== INPUT

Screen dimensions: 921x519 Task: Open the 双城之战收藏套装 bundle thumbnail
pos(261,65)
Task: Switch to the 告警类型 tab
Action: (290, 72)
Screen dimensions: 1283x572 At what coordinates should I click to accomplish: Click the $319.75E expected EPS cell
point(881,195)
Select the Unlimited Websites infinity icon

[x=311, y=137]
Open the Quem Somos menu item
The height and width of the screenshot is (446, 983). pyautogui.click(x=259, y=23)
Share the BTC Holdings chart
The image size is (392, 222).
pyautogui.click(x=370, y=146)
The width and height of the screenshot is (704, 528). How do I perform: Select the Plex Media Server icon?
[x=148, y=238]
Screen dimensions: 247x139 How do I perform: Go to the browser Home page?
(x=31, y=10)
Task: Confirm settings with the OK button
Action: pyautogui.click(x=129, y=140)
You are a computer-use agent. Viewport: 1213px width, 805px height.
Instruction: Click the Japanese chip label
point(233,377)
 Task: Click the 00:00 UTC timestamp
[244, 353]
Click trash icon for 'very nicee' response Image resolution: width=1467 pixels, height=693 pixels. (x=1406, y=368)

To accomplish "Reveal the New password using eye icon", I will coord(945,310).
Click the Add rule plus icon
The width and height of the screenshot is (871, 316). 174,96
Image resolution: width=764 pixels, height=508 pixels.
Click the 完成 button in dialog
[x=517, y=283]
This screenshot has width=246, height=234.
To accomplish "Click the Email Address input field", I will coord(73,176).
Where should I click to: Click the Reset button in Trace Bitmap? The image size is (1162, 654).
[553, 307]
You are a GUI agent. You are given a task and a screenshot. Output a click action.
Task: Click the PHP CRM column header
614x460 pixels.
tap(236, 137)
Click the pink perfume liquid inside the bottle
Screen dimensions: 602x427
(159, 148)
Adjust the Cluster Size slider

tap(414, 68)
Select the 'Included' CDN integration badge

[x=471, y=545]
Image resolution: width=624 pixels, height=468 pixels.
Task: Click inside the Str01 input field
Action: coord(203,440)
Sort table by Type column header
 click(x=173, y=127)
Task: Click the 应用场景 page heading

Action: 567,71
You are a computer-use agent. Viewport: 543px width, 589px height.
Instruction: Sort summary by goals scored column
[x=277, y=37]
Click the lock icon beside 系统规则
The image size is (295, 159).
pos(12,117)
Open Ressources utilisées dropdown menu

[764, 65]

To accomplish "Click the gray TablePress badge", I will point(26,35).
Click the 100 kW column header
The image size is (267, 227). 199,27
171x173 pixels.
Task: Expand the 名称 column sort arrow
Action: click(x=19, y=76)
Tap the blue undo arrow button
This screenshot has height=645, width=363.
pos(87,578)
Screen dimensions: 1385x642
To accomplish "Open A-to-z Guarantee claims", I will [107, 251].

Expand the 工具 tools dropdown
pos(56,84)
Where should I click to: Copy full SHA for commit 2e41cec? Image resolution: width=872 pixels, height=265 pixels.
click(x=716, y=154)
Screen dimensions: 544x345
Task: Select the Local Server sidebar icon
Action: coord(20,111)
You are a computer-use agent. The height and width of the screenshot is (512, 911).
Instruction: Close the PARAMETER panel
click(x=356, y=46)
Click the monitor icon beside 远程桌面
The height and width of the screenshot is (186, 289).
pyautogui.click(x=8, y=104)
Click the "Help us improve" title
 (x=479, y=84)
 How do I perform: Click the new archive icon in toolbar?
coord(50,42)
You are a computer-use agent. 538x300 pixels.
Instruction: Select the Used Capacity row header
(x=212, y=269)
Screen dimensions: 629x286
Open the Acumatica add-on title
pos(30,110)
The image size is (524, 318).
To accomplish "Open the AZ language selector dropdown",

====

→ EXERCISE REQUIREMENTS
Please give back, exactly as it stands above, the stretch from the line with "The width and height of the screenshot is (704, 528)." through the line with "Click the lock icon beside 系统规则", and no line outside it.

→ FINAL ANSWER
The width and height of the screenshot is (704, 528). How do I perform: Select the Plex Media Server icon?
[x=148, y=238]
Screen dimensions: 247x139 How do I perform: Go to the browser Home page?
(x=31, y=10)
Task: Confirm settings with the OK button
Action: pyautogui.click(x=129, y=140)
You are a computer-use agent. Viewport: 1213px width, 805px height.
Instruction: Click the Japanese chip label
point(233,377)
 Task: Click the 00:00 UTC timestamp
[244, 353]
Click trash icon for 'very nicee' response Image resolution: width=1467 pixels, height=693 pixels. (x=1406, y=368)

To accomplish "Reveal the New password using eye icon", I will coord(945,310).
Click the Add rule plus icon
The width and height of the screenshot is (871, 316). 174,96
Image resolution: width=764 pixels, height=508 pixels.
Click the 完成 button in dialog
[x=517, y=283]
This screenshot has width=246, height=234.
To accomplish "Click the Email Address input field", I will coord(73,176).
Where should I click to: Click the Reset button in Trace Bitmap? The image size is (1162, 654).
[553, 307]
You are a GUI agent. You are given a task and a screenshot. Output a click action.
Task: Click the PHP CRM column header
614x460 pixels.
tap(236, 137)
Click the pink perfume liquid inside the bottle
Screen dimensions: 602x427
(159, 148)
Adjust the Cluster Size slider

tap(414, 68)
Select the 'Included' CDN integration badge

[x=471, y=545]
Image resolution: width=624 pixels, height=468 pixels.
Task: Click inside the Str01 input field
Action: coord(203,440)
Sort table by Type column header
 click(x=173, y=127)
Task: Click the 应用场景 page heading

Action: 567,71
You are a computer-use agent. Viewport: 543px width, 589px height.
Instruction: Sort summary by goals scored column
[x=277, y=37]
Click the lock icon beside 系统规则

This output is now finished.